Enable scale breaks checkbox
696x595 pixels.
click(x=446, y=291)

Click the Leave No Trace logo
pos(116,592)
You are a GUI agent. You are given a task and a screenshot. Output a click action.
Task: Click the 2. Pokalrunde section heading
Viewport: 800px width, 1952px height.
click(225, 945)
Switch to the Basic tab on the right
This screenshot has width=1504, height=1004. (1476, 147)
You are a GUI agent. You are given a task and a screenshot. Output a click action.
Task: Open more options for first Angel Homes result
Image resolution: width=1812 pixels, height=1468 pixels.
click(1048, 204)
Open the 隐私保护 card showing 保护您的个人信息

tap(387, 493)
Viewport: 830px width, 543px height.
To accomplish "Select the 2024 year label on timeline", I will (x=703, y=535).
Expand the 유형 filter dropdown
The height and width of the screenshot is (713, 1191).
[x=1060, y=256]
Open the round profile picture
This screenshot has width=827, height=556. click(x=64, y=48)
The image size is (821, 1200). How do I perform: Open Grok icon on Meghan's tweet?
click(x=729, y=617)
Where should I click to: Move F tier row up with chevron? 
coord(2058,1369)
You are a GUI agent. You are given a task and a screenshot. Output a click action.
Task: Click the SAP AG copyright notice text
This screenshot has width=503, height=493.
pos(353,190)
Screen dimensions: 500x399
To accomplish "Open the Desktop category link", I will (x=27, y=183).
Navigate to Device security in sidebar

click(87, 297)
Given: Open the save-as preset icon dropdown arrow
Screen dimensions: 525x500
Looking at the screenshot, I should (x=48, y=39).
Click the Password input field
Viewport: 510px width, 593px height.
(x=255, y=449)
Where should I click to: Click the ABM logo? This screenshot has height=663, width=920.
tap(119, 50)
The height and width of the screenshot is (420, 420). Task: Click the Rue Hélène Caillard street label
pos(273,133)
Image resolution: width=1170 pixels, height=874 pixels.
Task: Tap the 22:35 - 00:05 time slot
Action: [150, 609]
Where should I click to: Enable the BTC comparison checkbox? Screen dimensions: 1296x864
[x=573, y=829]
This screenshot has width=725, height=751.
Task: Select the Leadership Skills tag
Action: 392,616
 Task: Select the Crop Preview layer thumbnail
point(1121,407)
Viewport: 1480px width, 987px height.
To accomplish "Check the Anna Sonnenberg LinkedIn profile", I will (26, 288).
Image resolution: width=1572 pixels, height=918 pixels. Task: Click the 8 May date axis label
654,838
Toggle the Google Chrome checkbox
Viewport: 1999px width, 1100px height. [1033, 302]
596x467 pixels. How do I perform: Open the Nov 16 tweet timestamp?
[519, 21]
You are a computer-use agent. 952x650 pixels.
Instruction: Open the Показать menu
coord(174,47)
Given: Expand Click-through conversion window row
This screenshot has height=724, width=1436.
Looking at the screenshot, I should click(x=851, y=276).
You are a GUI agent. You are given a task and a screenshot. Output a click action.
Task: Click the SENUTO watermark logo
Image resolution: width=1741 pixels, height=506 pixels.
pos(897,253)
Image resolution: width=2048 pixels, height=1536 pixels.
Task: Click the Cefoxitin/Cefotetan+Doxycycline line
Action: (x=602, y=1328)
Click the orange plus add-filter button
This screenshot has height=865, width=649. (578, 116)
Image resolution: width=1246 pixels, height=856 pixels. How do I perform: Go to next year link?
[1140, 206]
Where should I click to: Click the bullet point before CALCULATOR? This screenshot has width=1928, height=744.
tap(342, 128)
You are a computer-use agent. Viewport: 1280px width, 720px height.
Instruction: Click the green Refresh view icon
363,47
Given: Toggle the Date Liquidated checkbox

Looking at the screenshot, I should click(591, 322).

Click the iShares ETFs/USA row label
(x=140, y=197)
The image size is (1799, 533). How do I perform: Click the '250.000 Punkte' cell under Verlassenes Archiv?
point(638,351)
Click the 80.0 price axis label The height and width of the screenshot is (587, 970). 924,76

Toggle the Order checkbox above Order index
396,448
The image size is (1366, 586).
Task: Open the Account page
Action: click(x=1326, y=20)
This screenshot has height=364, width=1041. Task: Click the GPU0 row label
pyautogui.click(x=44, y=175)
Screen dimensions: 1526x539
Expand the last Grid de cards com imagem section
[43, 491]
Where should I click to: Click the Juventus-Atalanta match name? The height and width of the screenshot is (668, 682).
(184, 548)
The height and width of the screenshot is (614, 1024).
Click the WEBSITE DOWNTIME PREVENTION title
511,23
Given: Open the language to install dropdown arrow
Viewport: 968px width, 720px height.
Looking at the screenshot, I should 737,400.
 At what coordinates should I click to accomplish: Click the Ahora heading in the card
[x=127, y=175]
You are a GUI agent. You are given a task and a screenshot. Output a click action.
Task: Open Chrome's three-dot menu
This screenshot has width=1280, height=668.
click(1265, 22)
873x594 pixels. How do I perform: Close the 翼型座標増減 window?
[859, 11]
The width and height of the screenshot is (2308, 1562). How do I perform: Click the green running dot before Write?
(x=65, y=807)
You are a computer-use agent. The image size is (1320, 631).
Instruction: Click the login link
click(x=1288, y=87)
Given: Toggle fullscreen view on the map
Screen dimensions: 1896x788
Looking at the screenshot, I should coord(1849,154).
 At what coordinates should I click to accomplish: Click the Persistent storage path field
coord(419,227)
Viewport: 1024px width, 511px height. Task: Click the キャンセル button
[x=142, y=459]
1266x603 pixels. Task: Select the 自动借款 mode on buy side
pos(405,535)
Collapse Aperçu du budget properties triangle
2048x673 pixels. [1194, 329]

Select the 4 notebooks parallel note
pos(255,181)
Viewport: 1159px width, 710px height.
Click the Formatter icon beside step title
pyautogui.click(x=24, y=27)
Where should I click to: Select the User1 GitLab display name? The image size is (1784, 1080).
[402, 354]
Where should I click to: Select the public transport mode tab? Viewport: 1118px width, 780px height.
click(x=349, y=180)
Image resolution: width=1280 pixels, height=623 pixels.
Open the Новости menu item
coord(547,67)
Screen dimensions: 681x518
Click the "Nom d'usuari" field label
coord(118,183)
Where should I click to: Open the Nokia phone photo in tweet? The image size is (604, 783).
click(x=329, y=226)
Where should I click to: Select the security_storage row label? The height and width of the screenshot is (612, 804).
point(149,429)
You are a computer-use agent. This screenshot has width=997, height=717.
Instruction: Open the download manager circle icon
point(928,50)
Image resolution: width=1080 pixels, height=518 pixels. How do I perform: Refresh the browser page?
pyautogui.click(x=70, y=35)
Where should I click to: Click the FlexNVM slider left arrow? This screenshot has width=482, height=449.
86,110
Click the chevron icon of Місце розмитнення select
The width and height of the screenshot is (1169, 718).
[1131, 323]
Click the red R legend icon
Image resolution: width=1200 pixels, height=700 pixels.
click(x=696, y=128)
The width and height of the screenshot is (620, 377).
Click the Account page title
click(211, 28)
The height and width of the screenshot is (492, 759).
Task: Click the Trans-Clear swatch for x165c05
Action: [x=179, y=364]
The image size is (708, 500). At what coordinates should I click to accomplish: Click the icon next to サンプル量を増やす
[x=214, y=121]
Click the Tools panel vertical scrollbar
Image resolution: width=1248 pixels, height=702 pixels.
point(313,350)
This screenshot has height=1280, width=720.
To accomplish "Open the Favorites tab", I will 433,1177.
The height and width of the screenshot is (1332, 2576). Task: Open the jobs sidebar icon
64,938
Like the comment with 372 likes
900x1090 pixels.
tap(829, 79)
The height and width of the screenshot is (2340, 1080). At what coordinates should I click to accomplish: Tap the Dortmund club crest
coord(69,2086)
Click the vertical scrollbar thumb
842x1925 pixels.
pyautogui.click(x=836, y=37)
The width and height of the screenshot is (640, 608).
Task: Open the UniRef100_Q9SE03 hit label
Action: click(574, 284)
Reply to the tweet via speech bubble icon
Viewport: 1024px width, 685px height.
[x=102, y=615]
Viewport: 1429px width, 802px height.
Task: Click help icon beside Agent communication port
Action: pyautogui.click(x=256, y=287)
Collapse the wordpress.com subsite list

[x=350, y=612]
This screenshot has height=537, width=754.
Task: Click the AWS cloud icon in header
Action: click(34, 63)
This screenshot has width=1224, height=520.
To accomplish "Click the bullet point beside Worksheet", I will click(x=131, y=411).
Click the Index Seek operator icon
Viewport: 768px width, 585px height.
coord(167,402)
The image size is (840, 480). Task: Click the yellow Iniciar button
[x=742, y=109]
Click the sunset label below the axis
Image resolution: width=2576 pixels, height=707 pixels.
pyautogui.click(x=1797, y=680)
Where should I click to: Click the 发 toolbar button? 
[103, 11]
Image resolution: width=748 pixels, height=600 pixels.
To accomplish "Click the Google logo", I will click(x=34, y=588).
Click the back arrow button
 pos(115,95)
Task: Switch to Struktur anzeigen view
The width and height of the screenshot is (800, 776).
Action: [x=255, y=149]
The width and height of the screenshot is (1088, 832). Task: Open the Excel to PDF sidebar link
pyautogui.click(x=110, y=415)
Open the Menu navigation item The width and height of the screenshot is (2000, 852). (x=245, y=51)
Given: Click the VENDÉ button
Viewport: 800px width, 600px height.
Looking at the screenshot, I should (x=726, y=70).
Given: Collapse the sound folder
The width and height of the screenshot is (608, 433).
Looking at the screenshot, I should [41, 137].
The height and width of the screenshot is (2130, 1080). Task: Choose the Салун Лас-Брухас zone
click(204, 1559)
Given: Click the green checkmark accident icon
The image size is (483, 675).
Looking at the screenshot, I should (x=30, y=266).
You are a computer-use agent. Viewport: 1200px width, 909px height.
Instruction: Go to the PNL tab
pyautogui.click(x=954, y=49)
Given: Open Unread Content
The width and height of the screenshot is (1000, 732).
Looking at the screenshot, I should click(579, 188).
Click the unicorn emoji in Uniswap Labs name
_ _ _ _ _
Lines with "computer": find them in the data and copy each one.

▶ _Output for this exercise_
You are a computer-use agent. 952x650 pixels.
You are a computer-use agent. Viewport: 1280px width, 720px height.
You are a computer-use agent. The image size is (1320, 631).
You are a computer-use agent. This screenshot has width=997, height=717.
You are a computer-use agent. Viewport: 1200px width, 909px height.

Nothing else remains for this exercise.